[Recorded data]
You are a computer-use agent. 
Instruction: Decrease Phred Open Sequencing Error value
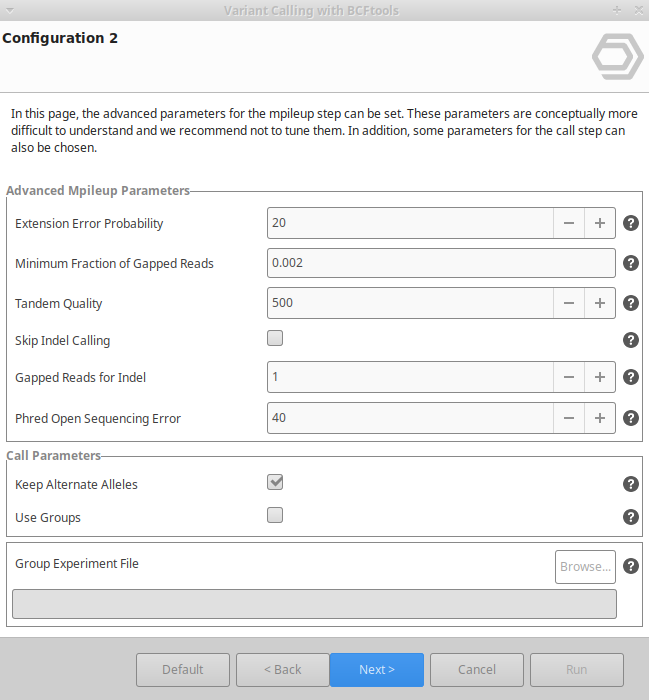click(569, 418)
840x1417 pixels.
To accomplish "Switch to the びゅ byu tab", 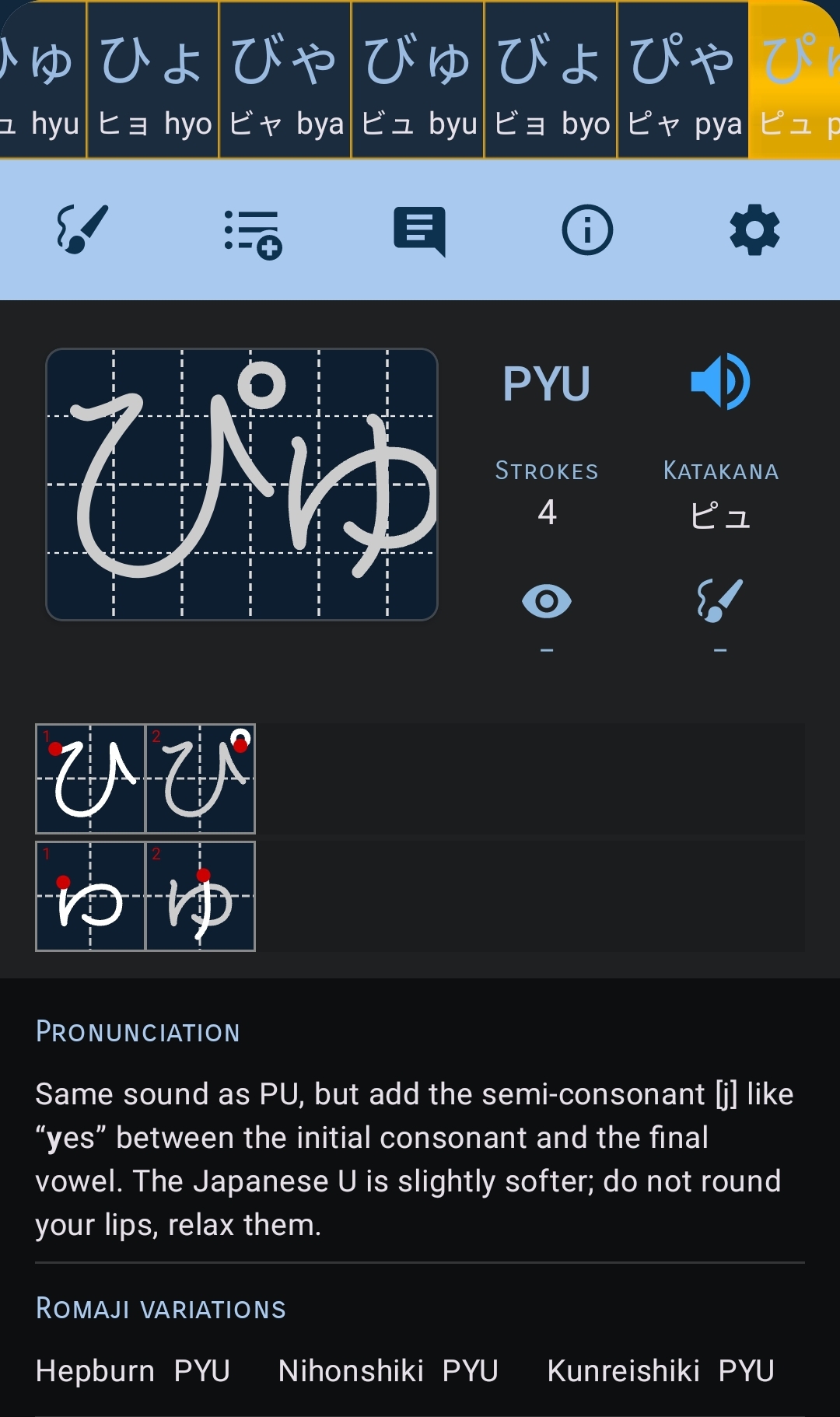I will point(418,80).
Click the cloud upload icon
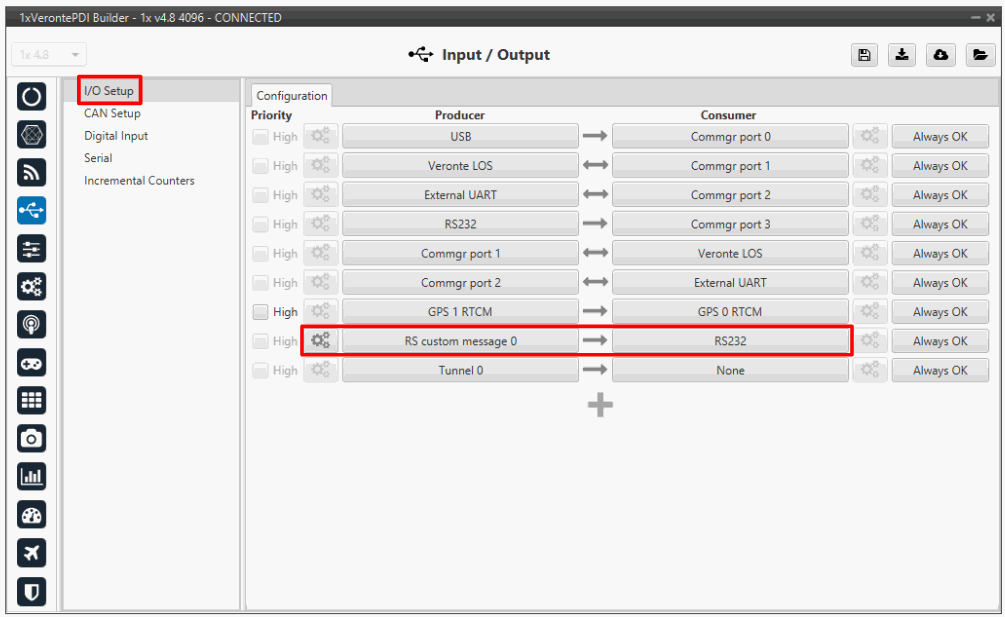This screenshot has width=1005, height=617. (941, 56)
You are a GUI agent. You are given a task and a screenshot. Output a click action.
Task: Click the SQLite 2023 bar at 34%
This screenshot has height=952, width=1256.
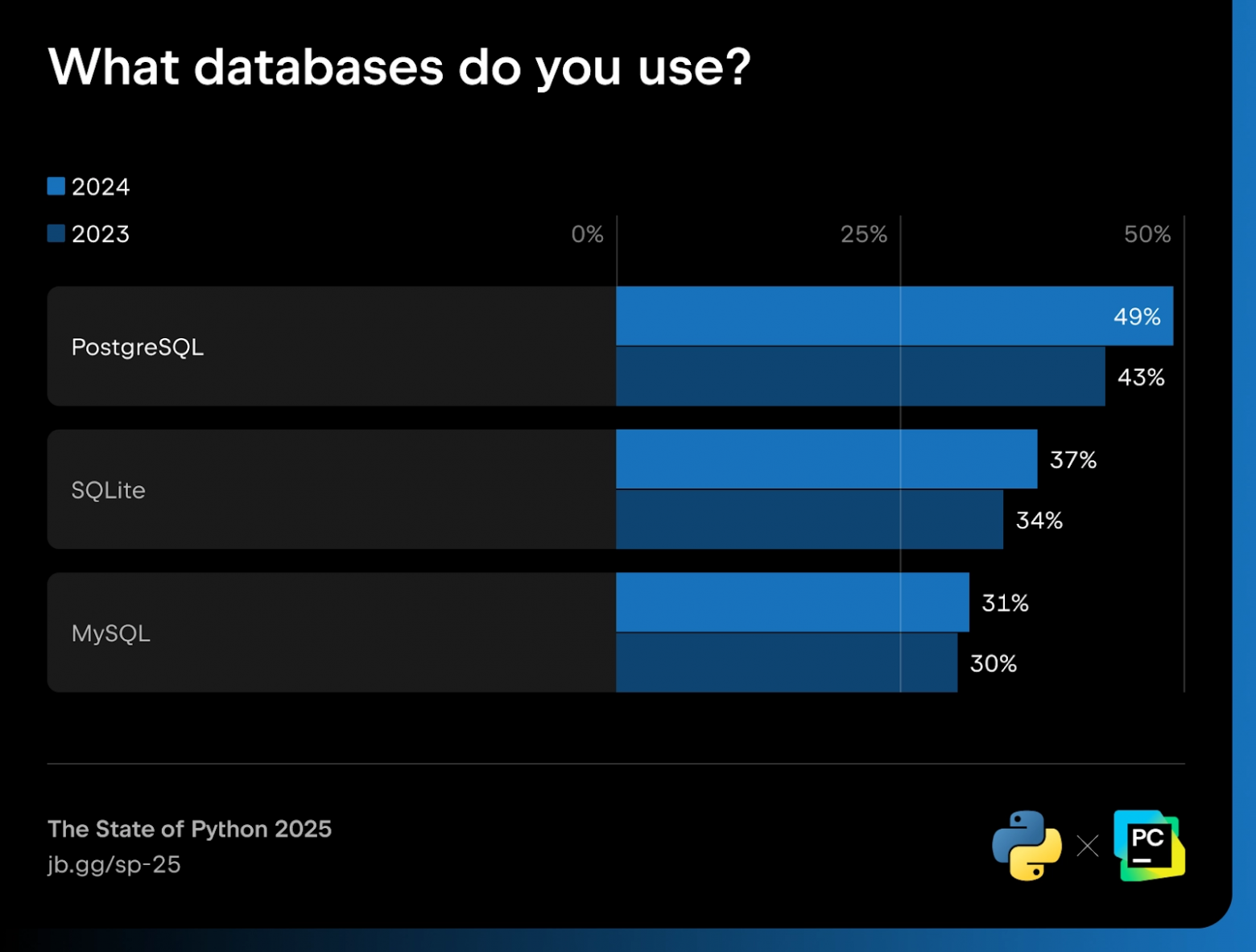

__WHAT IS NEEDED__:
Render the part of the records that opens with the line containing "Click the cloud upload icon" and runs through the end of the records as a numbered list, one line per item, skipping any blank lines. Leave the pictures out.

__SOLUTION TO THIS TASK__:
1. Click the cloud upload icon
2. This screenshot has width=1005, height=617. (941, 56)
3. You are a GUI agent. You are given a task and a screenshot. Output a click action.
4. Task: Click the SQLite 2023 bar at 34%
5. This screenshot has height=952, width=1256.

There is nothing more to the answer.